Assigned task: Copy the listing below, changing every instance of "Find the location of" to "Locate" and leaving everything else as it stands.

Entries taken from a collection:
——————

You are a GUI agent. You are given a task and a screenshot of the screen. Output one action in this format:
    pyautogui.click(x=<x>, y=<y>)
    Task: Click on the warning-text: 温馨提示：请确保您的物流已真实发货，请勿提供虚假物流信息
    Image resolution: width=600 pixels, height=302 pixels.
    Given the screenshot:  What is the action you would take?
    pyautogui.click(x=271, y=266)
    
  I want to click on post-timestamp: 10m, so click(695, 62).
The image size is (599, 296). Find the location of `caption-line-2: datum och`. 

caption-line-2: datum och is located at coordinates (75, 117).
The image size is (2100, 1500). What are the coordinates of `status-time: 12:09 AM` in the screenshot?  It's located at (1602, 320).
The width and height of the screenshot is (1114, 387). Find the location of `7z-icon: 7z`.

——————

Solution to this problem:
You are a GUI agent. You are given a task and a screenshot of the screen. Output one action in this format:
    pyautogui.click(x=<x>, y=<y>)
    Task: Click on the warning-text: 温馨提示：请确保您的物流已真实发货，请勿提供虚假物流信息
    Image resolution: width=600 pixels, height=302 pixels.
    Given the screenshot:  What is the action you would take?
    pyautogui.click(x=271, y=266)
    
  I want to click on post-timestamp: 10m, so click(695, 62).
The image size is (599, 296). Locate `caption-line-2: datum och`. 

caption-line-2: datum och is located at coordinates (75, 117).
The image size is (2100, 1500). What are the coordinates of `status-time: 12:09 AM` in the screenshot?  It's located at (1602, 320).
The width and height of the screenshot is (1114, 387). Locate `7z-icon: 7z`.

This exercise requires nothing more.